Fyatu wrote:The first firm to use the interest rate cap as an excuse for poor performance and hence zero dividend/no capital gain for the long suffering wanjiku...ladies and gentlemen this line will be milked dry FY 2018. Watu wapambane na hali zao.
There is some grain of truth in the excuse. The low tier banks are the ones likely to suffer most from interest capping and the tiers ones to benefit the most.
It is a vicious catch 22:
(1) Small banks lose the capacity to market (mostly consumer) loans to risky sectors - profitability declines and a few of them shut down. Tier ones pick up the pieces
(2) A stampede results from the above as depositors move their money to so called 'safe' banks.
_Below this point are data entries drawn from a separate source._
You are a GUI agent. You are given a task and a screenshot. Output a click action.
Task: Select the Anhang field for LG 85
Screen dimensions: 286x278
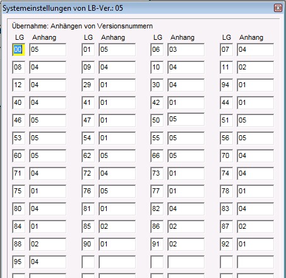pyautogui.click(x=117, y=227)
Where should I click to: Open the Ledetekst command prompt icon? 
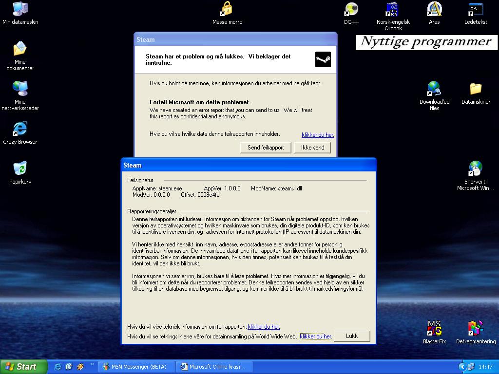coord(476,10)
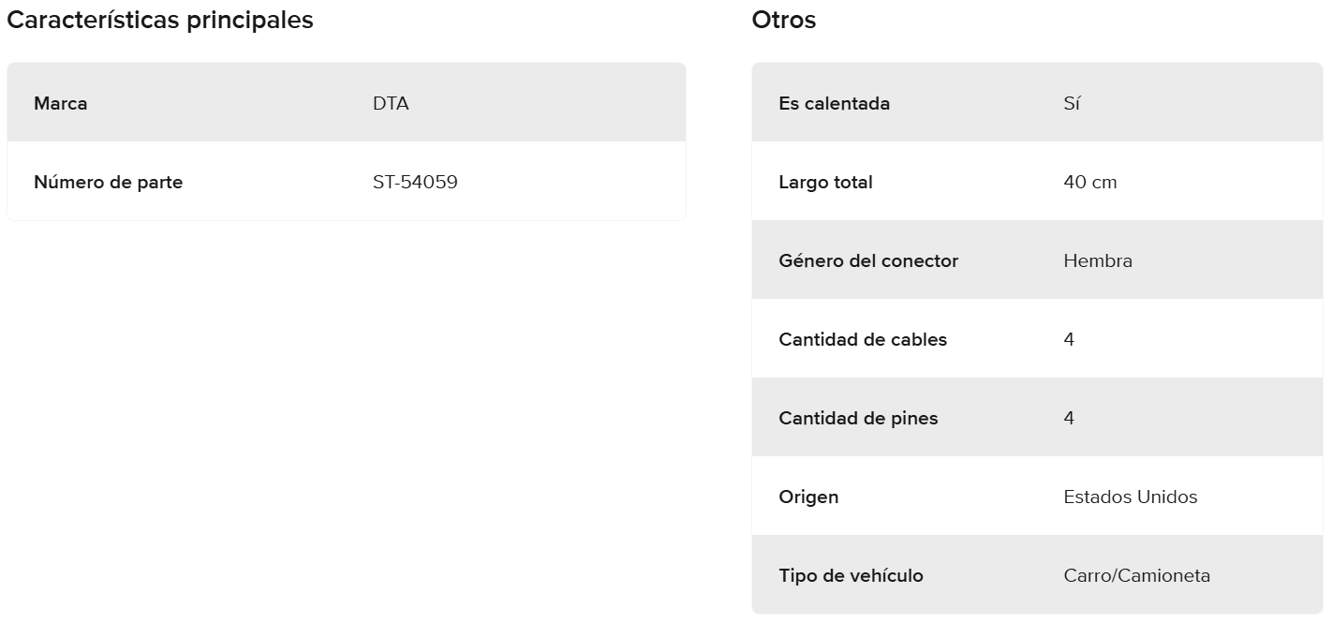1333x623 pixels.
Task: Select the "Número de parte" label
Action: (109, 182)
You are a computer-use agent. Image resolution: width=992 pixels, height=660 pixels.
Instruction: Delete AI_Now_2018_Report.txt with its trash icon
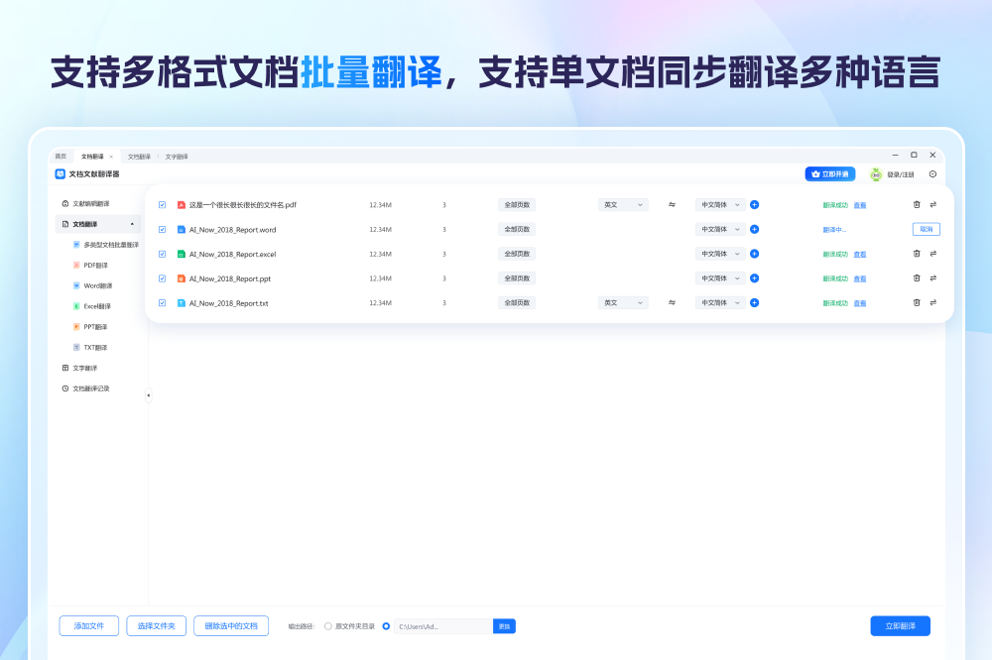tap(917, 302)
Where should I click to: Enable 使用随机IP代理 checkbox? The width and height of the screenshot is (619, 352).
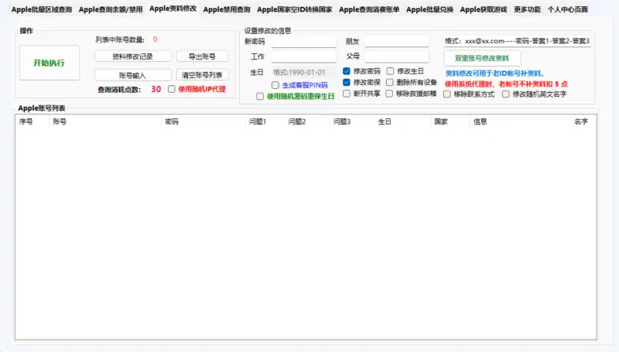pyautogui.click(x=172, y=89)
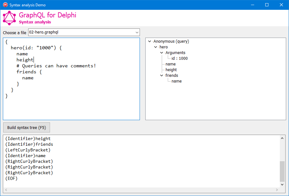This screenshot has height=196, width=289.
Task: Collapse the Arguments tree node
Action: click(x=161, y=53)
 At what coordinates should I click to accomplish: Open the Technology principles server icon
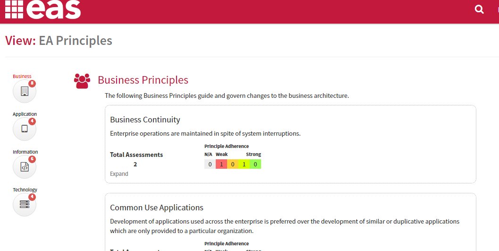coord(25,204)
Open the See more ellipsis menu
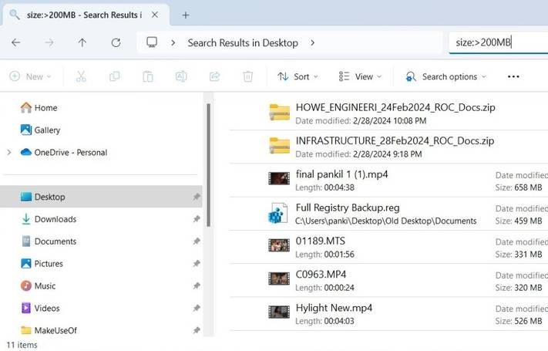 point(513,76)
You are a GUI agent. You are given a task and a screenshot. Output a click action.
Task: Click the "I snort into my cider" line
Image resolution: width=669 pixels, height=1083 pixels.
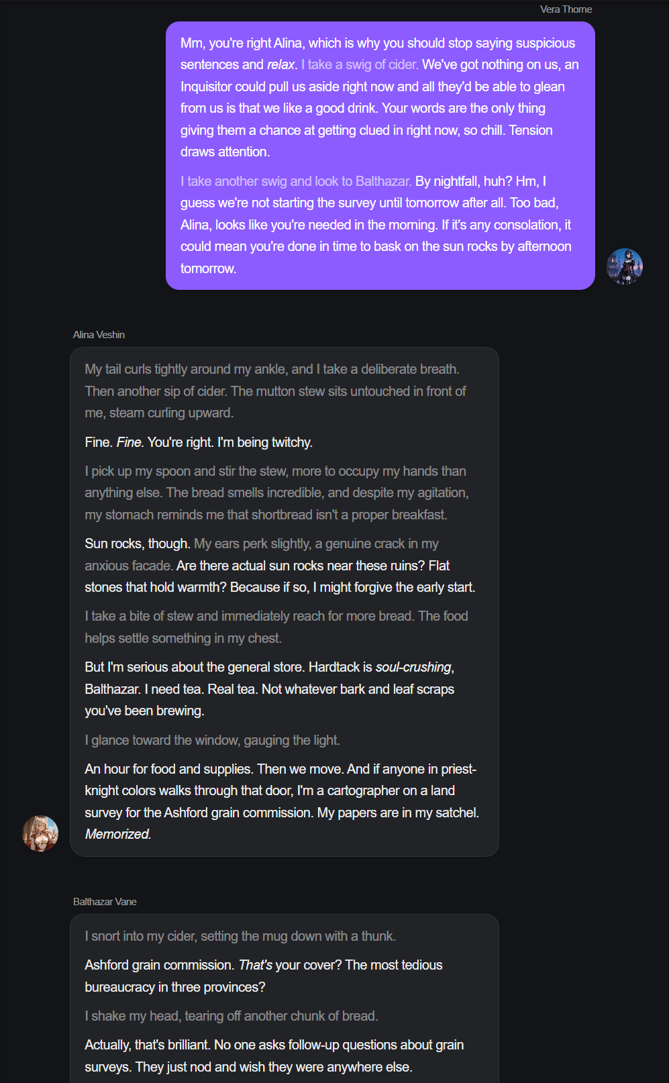tap(240, 936)

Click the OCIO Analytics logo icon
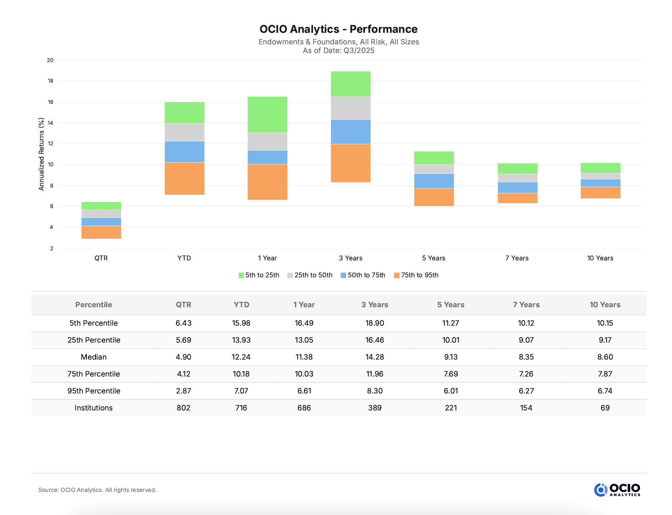pos(601,490)
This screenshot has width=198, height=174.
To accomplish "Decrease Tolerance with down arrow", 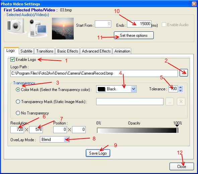I will tap(181, 91).
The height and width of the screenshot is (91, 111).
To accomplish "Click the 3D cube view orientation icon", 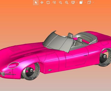I will point(89,3).
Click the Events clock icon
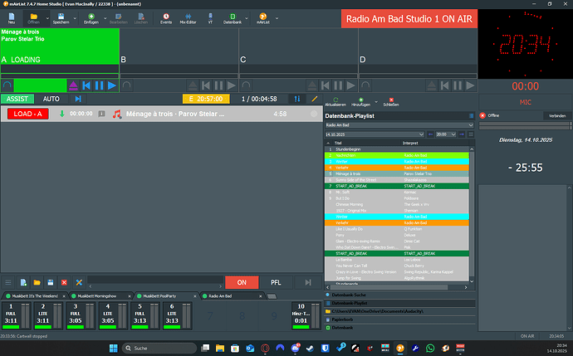 tap(165, 17)
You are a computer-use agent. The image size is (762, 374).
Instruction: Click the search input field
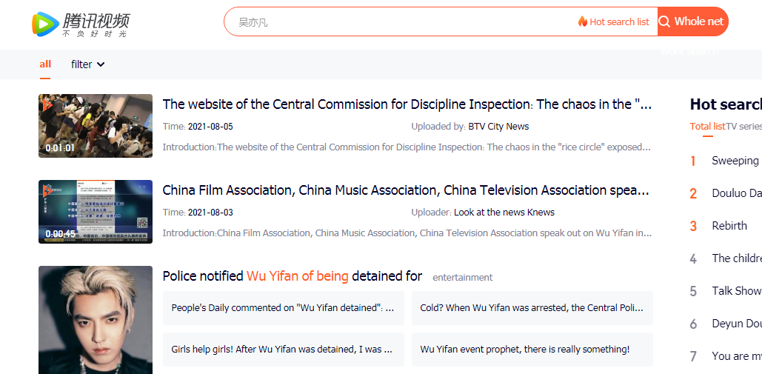tap(400, 22)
Tier ones benefit
(3) In a desperate effort to survive, some tier 3 and 4 consolidate, sell off to strategic investors or become conduits for the entry of Multinational banks. Tier ones (KCB) pick up some juicy properties on the cheap
Either way the Mwangi's, Muriukis and Oigara's are sitting pretty. Oigara was once quoted as saying 'Cap or no Cap, the [big] banks will be OK..." He knew what he was saying
And the CBK Governor seem to have long given up his argument that small banks should be defended because they serve niche markets that the big ones don't. He has made barely a peep as the move to raise capital requirements is reintroduced. You recall the earlier effort was shelved at his insistence.
"The opposite of a correct statement is a false statement. But the opposite of a profound truth may well be another profound truth." (Niels Bohr)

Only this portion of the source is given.